Com a abertura dos portos e modernização das ferrovias, a sociedade paulistana do século XX, habituada a copiar costumes europeus, conheceu o pão trazido pelos portugueses. Na época, empreendimentos voltados para moagem de trigo, panificadoras e produtos voltados para esse segmento passaram a ser criados. Apesar da panificação no Brasil estar vinculada às tradições portuguesas, foi com os imigrantes italianos que chegaram a São Paulo que essa cultura se expandiu.O Centro de Memória Bunge possui em seu acervo importantes registros históricos deste processo, com documentos e fotos sobre as primeiras padarias do país. Além disso, o local mantém e preserva um rico acervo de propagandas da época, como o anúncio de rua de 1920 da Farinha de Trigo São Leopoldo, em Belo Horizonte -MG.

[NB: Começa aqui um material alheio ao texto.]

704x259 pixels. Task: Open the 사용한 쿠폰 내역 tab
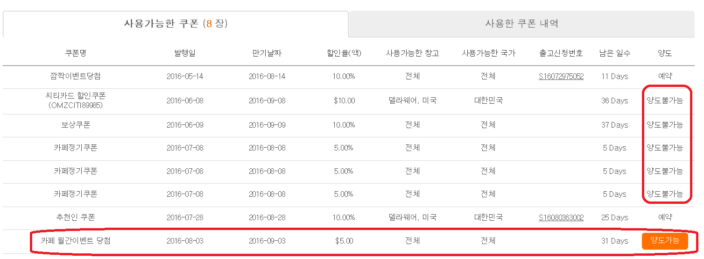(x=521, y=24)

Quem passa pela Avenida Vital Brasil, no bairro do Butantã, onde hoje funciona a Escola Estadual Alberto Torres, não imagina que o local abrigou o famoso Grupo Escolar do Butantã, a primeira escola de ensino rural do estado de São Paulo. Fundada em 1932, a escola ficou internacionalmente conhecida por ser um projeto desenvolvido para conter o êxodo rural, um desafio trazido pelo momento econômico em que o Brasil passava: o auge da industrialização. A instalação de fábricas na cidade e a geração de empregos despertou interesse de milhares de famílias do campo e, naquela época, havia um movimento contra o discurso de atrair mão de obra rural para alavancar o crescimento econômico, defendido principalmente pelo então Presidente da República, Getúlio Vargas. No acervo do CMB está um exemplar da Revista Nossa Terra, que circulou no Brasil n a década de 1930, com detalhes do modelo pedagógico adotado pela instituição.

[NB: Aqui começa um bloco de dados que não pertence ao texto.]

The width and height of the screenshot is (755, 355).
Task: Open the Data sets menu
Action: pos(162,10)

Dois anos antes da posse de Juscelino Kubitschek, a São Paulo Alpargatas lançou “a calça que resiste a tudo”, denominada Far-West, feita com um tipo especial de tecido fabricado pela própria empresa, chamado “Brim Coringa”. Começava no país a era do jeans, de início usado principalmente no campo, onde moravam mais gente do que nas cidades. Por anos, a São Paulo Alpargatas se manteve como a única produtora do tecido índigo no Brasil.Na década de 90 a Santista Têxtil, criada pela Bunge, e a Divisão têxtil da São Paulo Alpargatas reúnem suas unidades de brins e índigo e criam uma das maiores empresas de Denin do mundo, a Alpargatas-Santista Têxtil, que na década de 2000 passou a se chamar apenas Santista Têxtil S.A. Nos anos seguintes, o jeans continuou a ser item coringa no dia a dia urbano, variando seus modelos de acordo com as tendências da moda.